▶ Task to complete
Figure out the number of lines in the entries that hold the string "agent", then give that number and nothing else.

▶ Task inputs
_ _ _ _ _

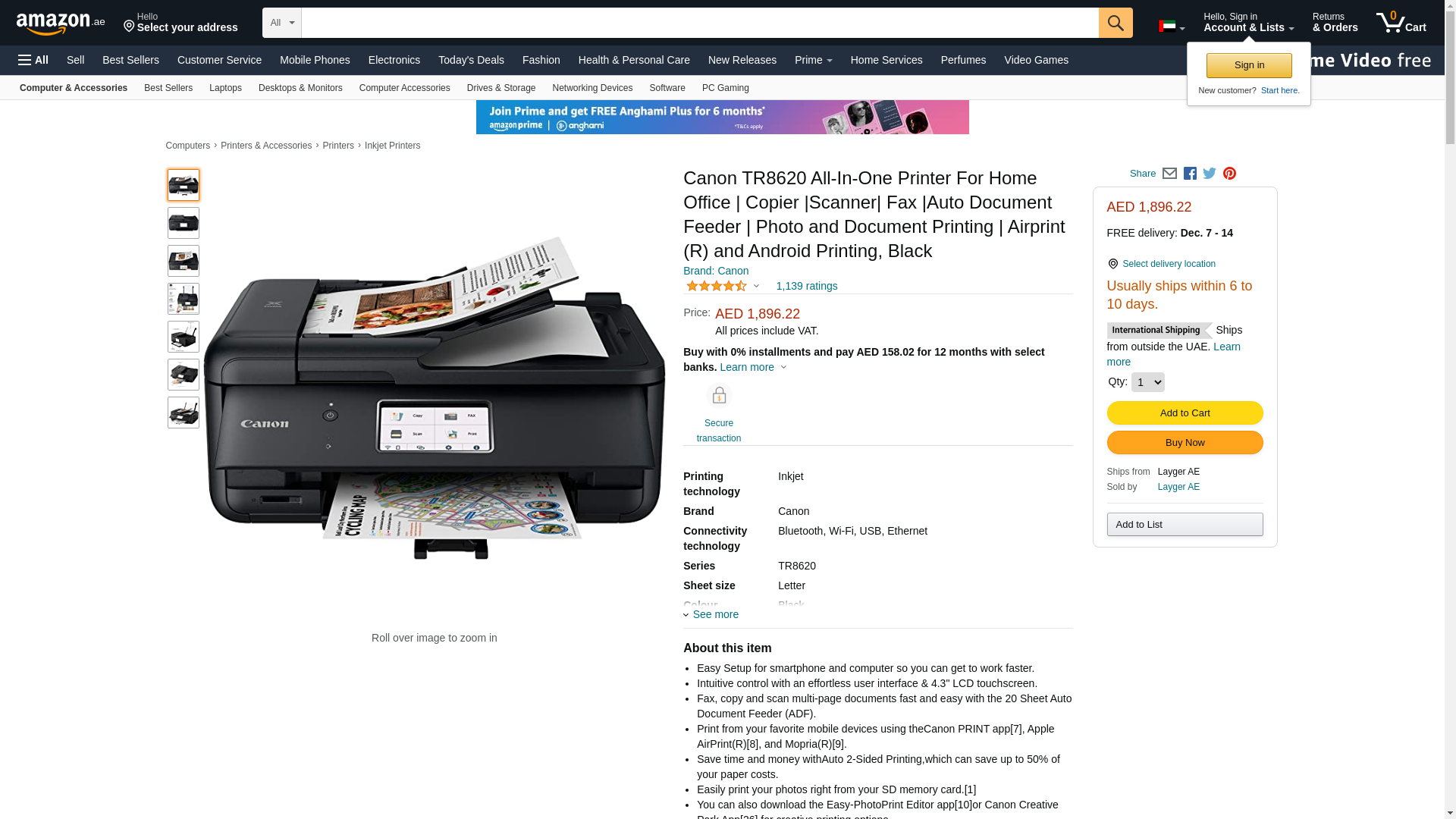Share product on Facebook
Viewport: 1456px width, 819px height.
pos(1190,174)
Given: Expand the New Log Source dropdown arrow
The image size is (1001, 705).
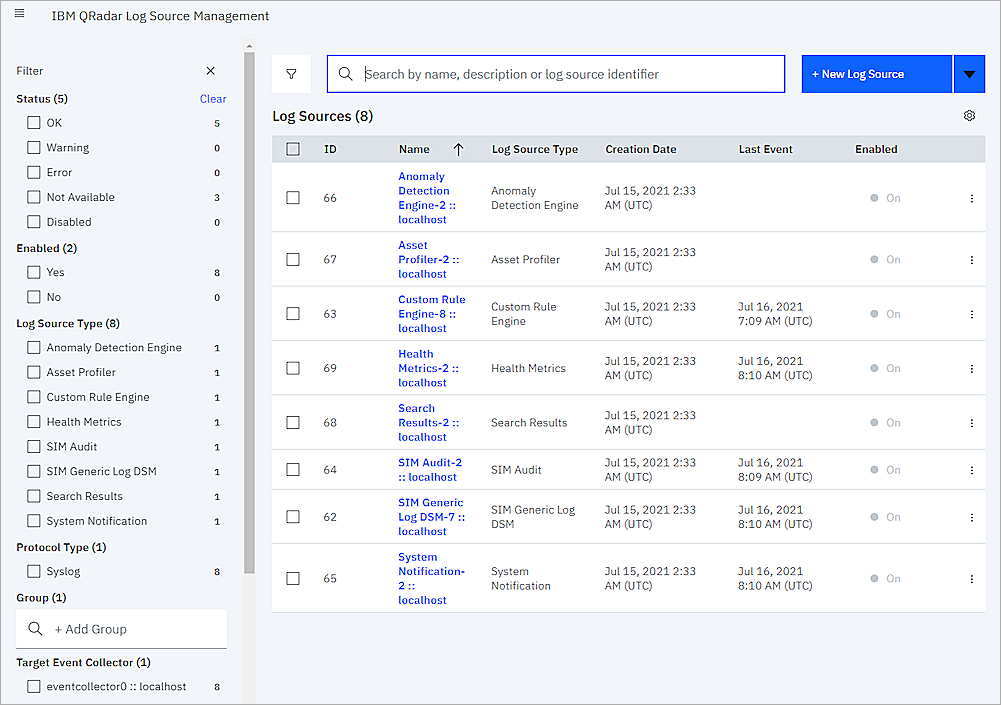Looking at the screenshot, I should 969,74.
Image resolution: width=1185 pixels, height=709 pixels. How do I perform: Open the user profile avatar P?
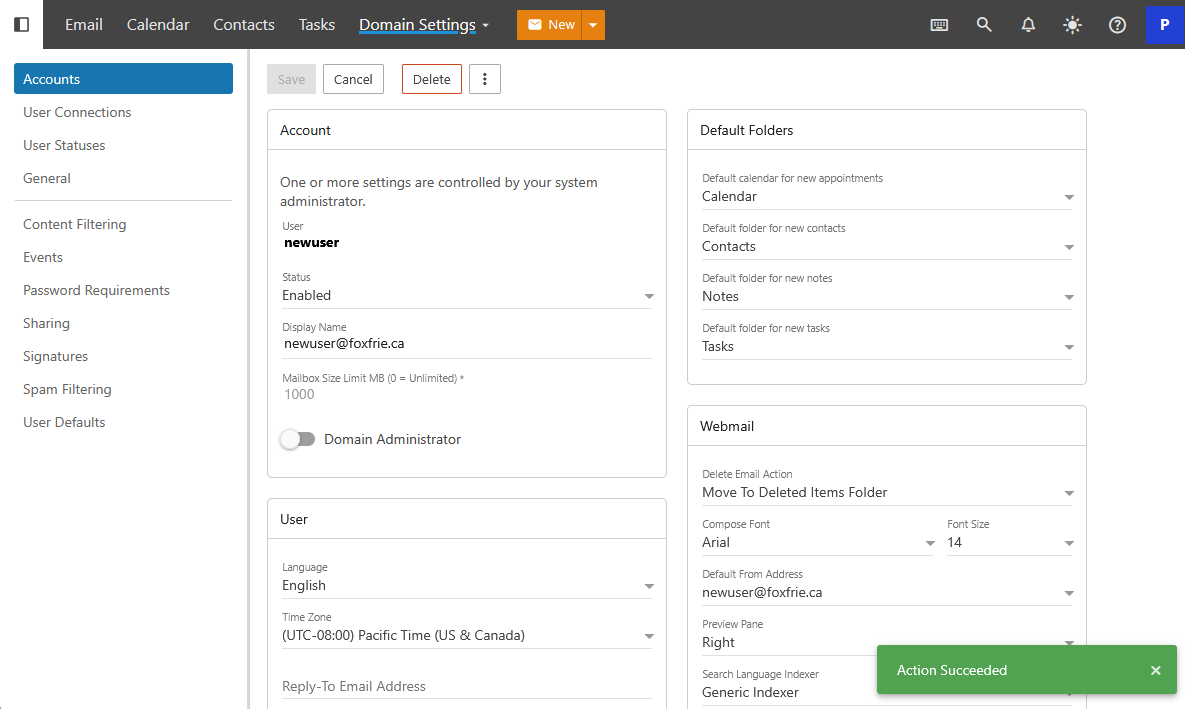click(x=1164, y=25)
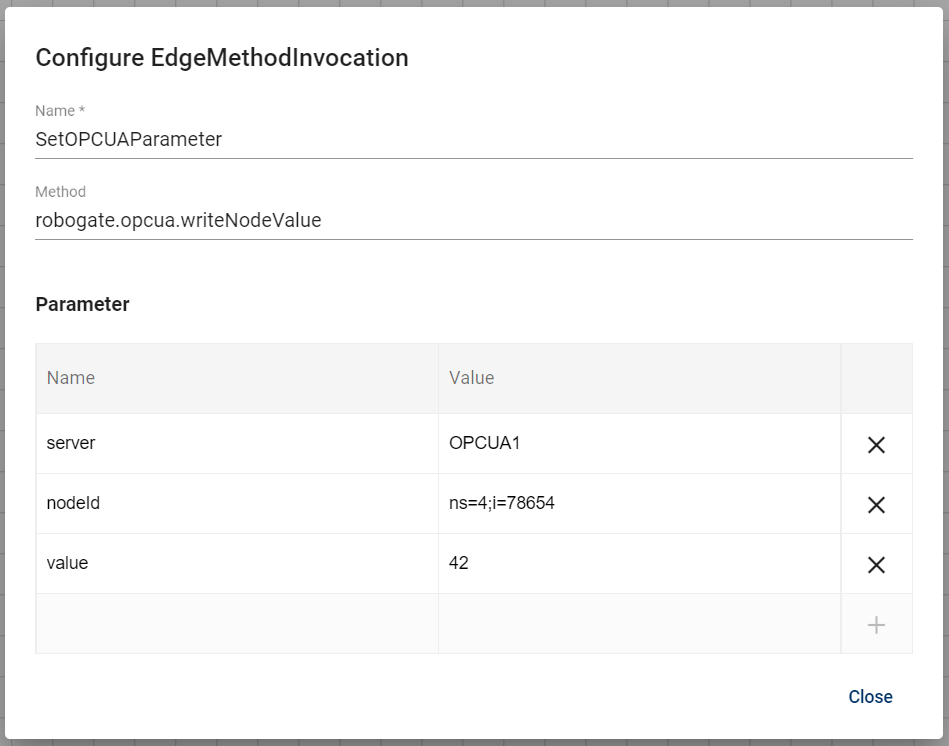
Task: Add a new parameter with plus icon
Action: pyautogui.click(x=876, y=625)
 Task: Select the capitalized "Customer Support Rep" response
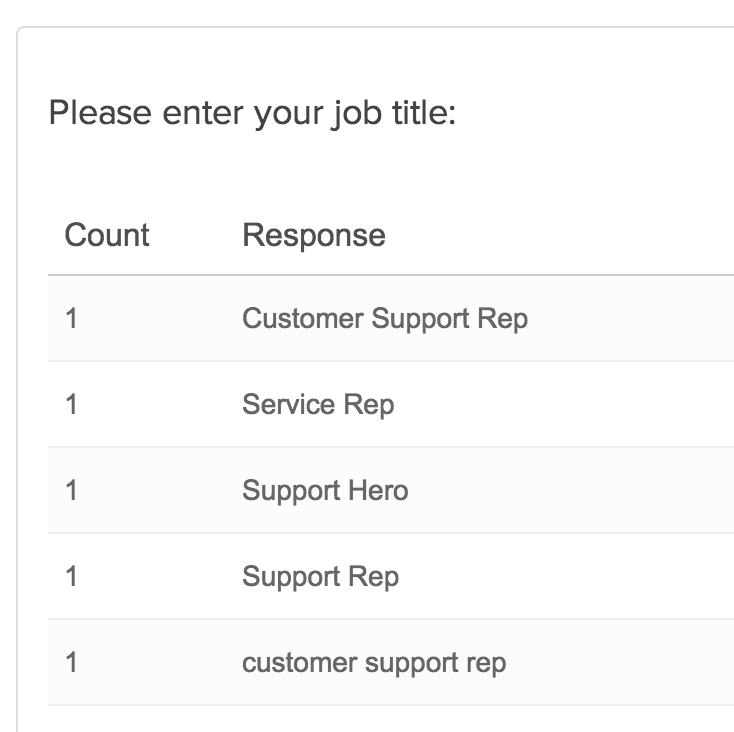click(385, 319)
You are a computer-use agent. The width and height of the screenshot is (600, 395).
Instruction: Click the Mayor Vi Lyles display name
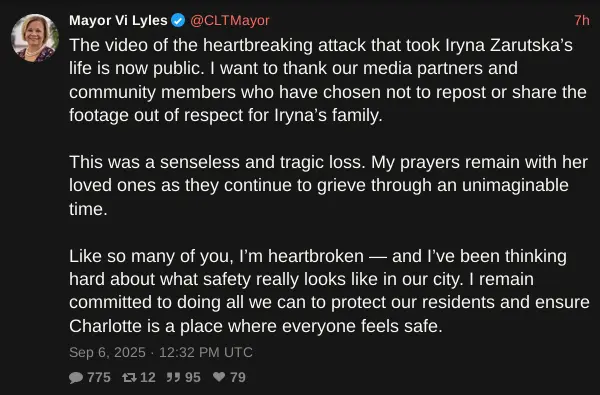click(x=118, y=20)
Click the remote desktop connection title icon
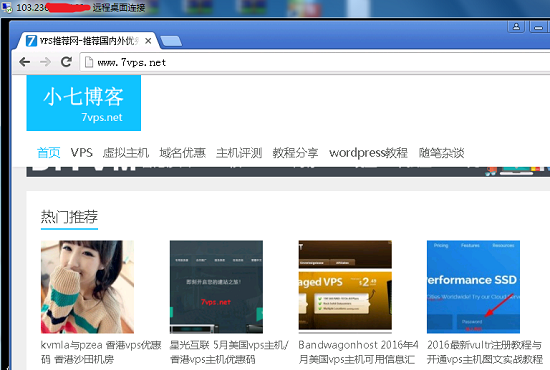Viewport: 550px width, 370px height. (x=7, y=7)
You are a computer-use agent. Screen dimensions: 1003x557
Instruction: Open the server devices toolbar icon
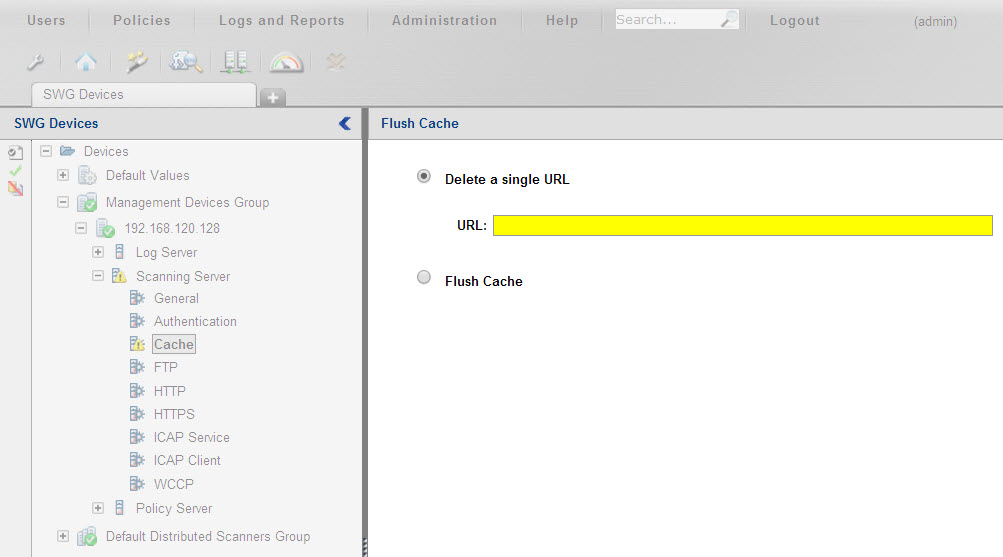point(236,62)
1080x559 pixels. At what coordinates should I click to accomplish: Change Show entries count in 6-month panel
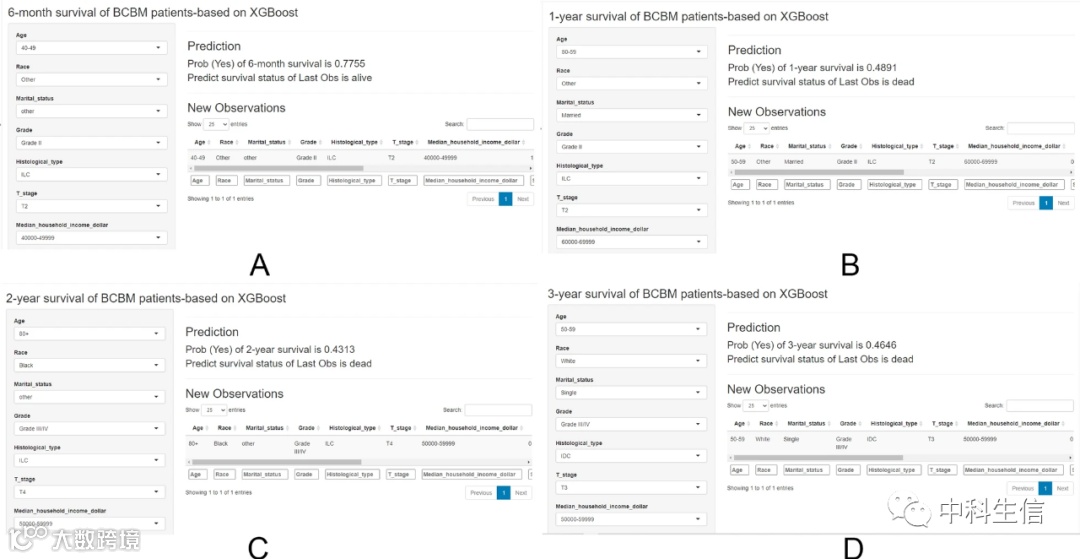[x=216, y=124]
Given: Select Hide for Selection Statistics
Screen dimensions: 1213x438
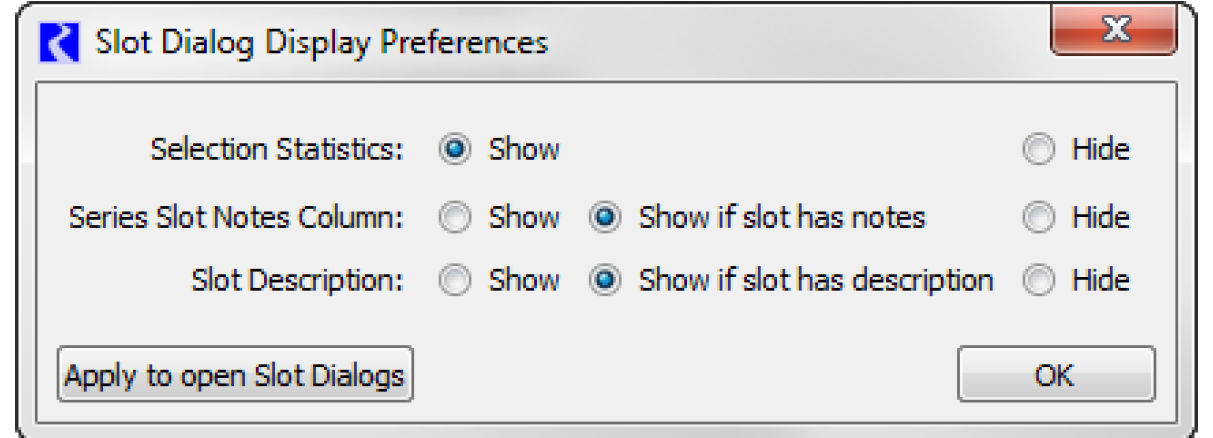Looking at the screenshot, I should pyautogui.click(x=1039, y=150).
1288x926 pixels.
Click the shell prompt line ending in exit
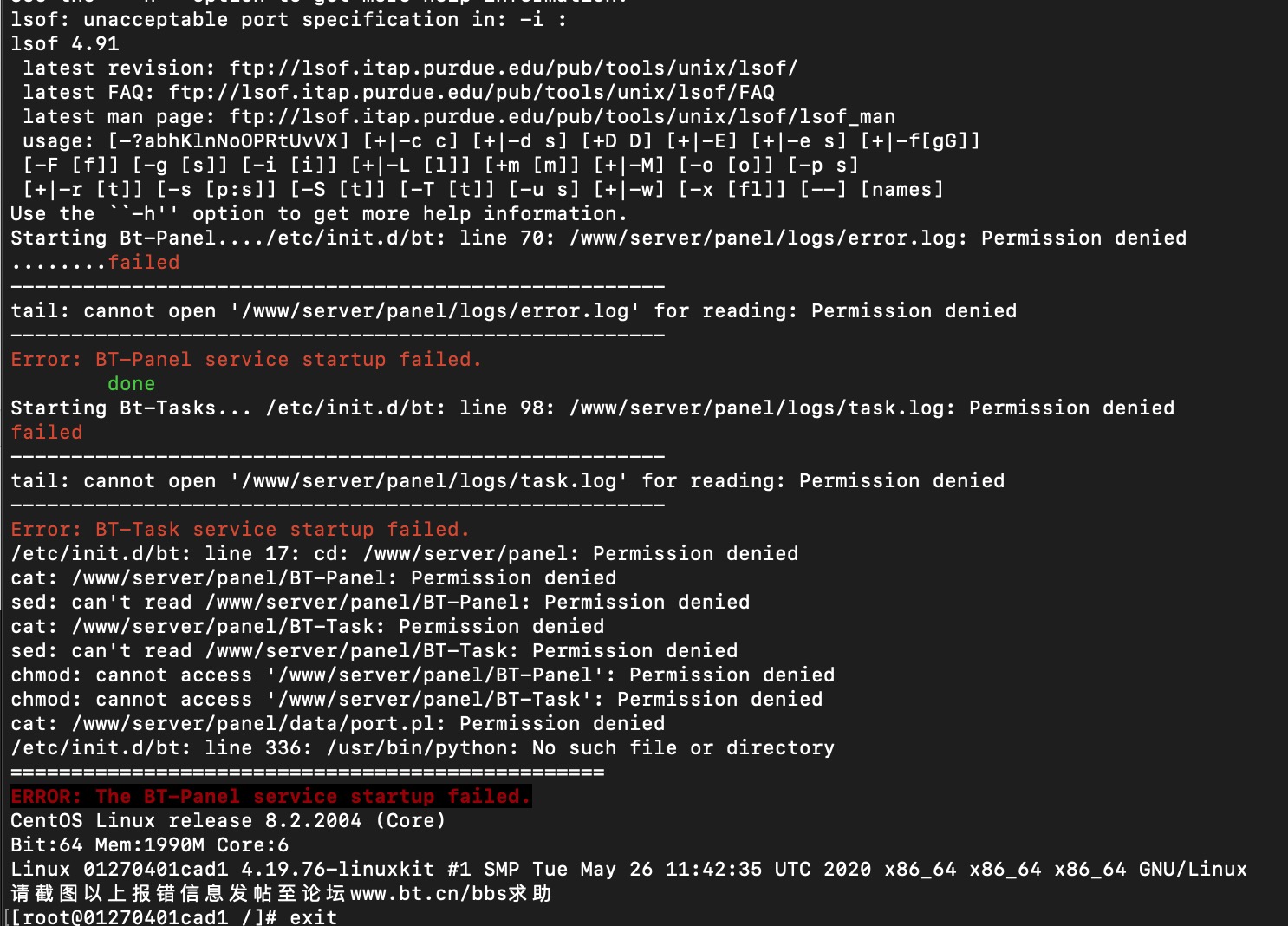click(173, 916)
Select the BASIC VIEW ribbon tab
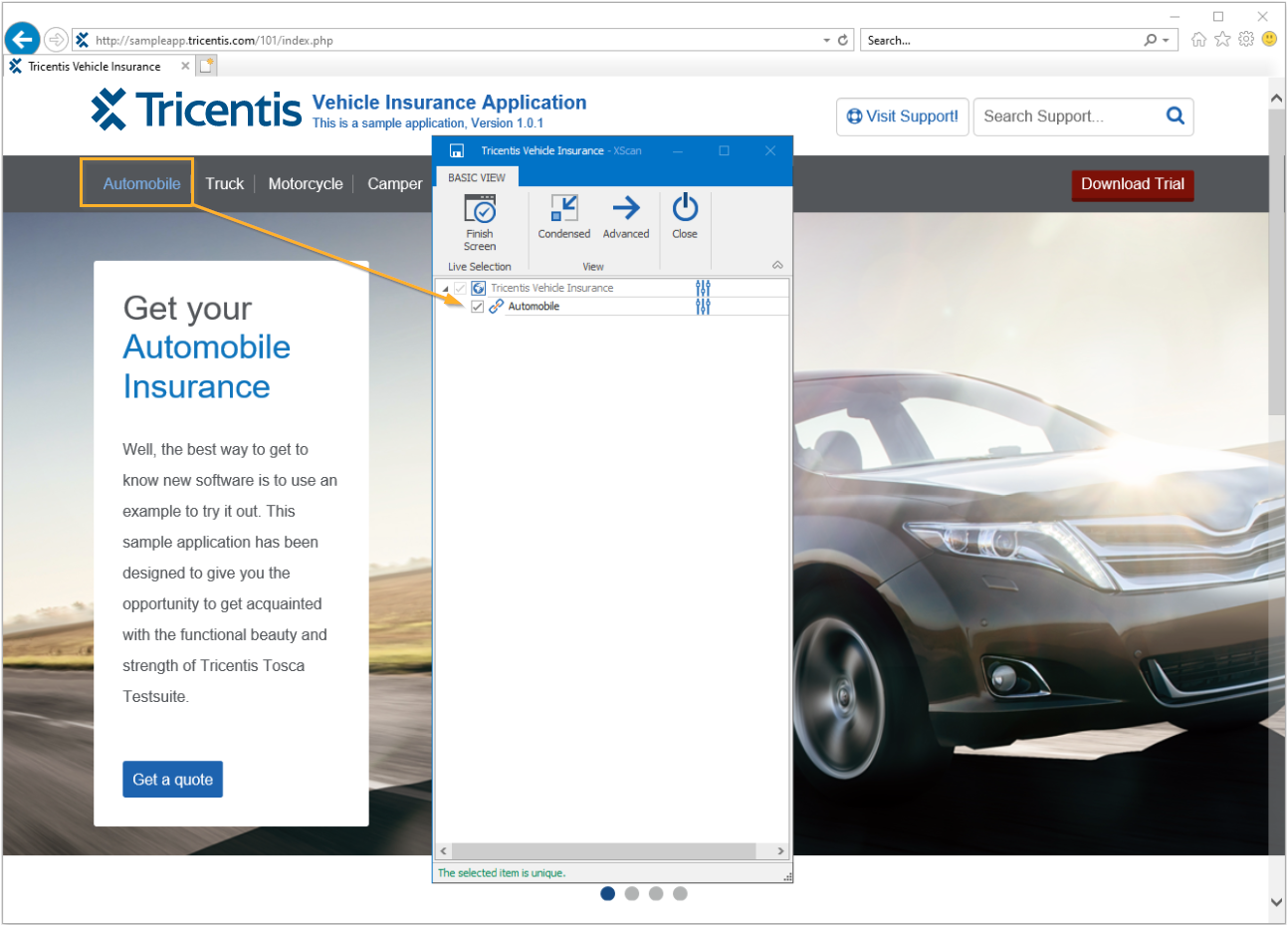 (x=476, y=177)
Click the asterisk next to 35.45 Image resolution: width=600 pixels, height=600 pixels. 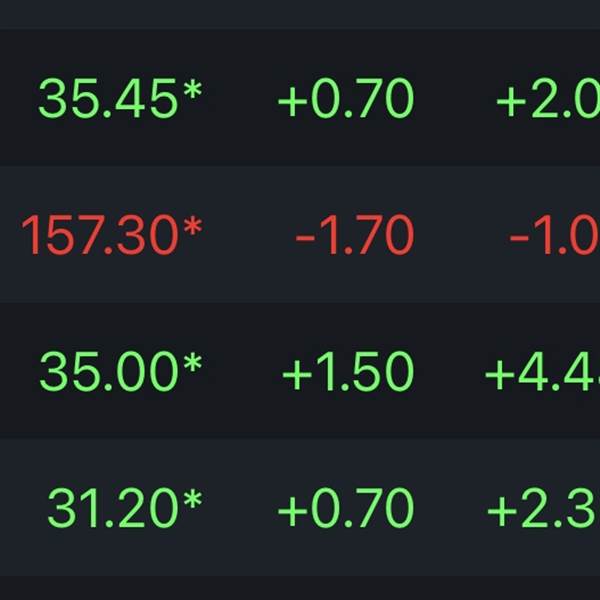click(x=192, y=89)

_ _ _ _ _

▶ Answer to the exercise
2